Last summer, the French seaside of Nice counted its dead after a truck mowed through crowds marking Bastille Day. Thirteen months later, it was Barcelona’s famed Las Ramblas that was turned into a killing field as a driver used a delivery van as a tool of terrorism.

In between, other streets in Stockholm, London and Berlin were strewn with dead and injured after vehicles were used in terrorist assaults – an emerging and troubling front for security forces as the normal flow of urban life and traffic has quickly become the source of potential threats.

The mayor of Nice, Christian Estrosi, told reporters Friday he plans to bring together leaders from cities across Europe next months to study ways to better safeguard against vehicle attacks.

“We won’t win the war with the rules of peace,” Estrosi said during a memorial event to honor the Barcelona victims.

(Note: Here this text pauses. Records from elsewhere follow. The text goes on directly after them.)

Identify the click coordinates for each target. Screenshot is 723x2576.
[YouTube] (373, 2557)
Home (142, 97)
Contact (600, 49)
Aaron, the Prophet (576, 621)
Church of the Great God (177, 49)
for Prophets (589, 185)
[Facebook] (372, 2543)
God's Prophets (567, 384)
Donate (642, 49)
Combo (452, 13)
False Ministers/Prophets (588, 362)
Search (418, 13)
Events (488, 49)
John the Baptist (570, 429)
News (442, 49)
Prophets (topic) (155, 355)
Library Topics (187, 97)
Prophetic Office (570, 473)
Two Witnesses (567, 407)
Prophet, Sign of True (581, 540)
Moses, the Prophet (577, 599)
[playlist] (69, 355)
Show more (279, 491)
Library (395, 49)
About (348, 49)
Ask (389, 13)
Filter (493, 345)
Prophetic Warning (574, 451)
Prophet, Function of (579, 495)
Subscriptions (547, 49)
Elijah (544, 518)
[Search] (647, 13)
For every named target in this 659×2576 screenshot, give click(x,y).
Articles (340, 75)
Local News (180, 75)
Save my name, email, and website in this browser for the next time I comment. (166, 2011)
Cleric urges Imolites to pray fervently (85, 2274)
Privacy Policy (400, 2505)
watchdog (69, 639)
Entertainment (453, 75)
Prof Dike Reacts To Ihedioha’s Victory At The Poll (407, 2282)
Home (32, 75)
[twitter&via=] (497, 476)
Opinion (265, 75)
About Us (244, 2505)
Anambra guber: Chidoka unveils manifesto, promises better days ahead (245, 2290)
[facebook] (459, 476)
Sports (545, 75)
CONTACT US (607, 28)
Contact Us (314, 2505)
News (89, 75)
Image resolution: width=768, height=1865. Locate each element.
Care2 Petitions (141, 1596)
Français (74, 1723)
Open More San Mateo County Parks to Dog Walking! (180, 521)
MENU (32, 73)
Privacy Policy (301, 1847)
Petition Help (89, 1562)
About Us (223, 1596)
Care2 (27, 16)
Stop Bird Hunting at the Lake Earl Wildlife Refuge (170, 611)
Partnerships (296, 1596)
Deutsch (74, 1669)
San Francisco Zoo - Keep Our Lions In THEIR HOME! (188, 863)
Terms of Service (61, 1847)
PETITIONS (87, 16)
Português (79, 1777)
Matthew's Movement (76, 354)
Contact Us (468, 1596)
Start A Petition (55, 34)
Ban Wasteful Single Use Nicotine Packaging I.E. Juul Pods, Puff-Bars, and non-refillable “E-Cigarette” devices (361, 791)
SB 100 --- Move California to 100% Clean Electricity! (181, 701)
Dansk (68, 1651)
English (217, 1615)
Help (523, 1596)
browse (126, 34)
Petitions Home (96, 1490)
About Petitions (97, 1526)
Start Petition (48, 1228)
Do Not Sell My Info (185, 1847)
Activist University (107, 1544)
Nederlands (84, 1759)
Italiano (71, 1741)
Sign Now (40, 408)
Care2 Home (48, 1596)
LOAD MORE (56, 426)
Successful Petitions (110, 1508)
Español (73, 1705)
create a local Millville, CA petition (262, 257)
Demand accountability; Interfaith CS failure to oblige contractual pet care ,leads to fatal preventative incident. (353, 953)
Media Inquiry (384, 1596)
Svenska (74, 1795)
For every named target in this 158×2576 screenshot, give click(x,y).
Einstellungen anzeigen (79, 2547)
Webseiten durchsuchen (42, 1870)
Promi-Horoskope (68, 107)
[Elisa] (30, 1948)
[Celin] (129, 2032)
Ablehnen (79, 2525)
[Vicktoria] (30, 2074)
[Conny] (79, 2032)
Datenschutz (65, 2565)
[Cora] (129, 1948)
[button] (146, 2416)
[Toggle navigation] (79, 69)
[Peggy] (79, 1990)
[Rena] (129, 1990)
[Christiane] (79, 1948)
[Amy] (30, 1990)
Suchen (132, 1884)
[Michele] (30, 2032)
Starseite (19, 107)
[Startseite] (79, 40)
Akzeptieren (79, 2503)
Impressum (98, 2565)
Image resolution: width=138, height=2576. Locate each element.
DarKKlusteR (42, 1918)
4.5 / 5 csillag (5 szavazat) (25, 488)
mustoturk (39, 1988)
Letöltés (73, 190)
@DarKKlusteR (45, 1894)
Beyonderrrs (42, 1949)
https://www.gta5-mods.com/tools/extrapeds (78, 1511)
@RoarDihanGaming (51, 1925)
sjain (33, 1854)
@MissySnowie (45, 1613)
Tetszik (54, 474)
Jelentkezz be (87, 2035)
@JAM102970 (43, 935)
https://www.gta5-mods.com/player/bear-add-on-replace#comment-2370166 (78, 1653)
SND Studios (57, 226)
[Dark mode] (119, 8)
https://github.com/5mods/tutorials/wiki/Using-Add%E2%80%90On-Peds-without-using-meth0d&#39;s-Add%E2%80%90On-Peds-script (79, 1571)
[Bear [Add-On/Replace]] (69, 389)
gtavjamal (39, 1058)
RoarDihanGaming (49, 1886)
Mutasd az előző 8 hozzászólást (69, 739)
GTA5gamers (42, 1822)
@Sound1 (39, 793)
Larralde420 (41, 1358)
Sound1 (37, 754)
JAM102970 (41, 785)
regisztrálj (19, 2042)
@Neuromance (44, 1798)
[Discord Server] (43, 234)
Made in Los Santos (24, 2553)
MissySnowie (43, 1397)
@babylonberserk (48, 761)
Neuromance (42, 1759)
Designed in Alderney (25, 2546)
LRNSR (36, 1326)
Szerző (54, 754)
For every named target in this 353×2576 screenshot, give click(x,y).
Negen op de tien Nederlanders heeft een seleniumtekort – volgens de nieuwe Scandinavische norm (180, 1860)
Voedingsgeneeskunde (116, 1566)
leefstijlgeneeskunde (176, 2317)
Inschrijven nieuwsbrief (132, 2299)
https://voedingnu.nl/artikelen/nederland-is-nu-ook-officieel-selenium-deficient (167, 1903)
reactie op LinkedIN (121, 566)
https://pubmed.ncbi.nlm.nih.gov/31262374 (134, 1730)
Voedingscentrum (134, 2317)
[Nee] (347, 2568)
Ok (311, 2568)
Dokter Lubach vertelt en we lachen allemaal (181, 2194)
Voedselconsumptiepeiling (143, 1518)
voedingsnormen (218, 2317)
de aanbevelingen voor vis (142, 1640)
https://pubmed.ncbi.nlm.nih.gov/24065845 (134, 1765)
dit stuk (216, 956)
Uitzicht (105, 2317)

Estrosi said his city has allocated nearly $35 million seeking better traffic monitoring and protection measures following the carnage in July 2016 when 86 people were killed in the truck rampage along the Mediterranean corniche.

Other cities have taken steps such as pedestrian-only zones sealed off by traffic-blocking barriers. In Las Vegas, hundreds of bollards were installed along the Strip in officials called a “a matter of life and death” to protect people from those who could use vehicles as weapons. New Orleans has put in plans to tighten controls on vehicles entering the crowded Bourbon Street area.

Police across the United States, meanwhile, have reassessed security precautions for demonstrations and other marches after a driver plowed into counterprotesters opposing a white nationalist rally in Charlottesville, killing 32-year-old Heather Heyer.

“I am convinced that life will prevail over death and that we will triumph over barbarism and terror,” the Nice mayor Estrosi said.

But security experts note that city planners need to move away from standard traffic barriers – such as large planters or decorative posts – to far-stronger blockades designed to stop even speeding vehicles.

Charles Oakes, an urban traffic security engineer, wrote in a design journal in April that city officials need to reconsider the “expectation of civility” in traffic-control measures, and move toward barriers built to “withstand deliberate wanton acts of destruction and death.”

The Nice mayor Estrosi said the planned Sept. 28-29 meeting would include Julian King, the European Union commissioner in charge of security issues.

“We can’t ignore the risk that exists. There can never be ‘zero risk,'” King said in December.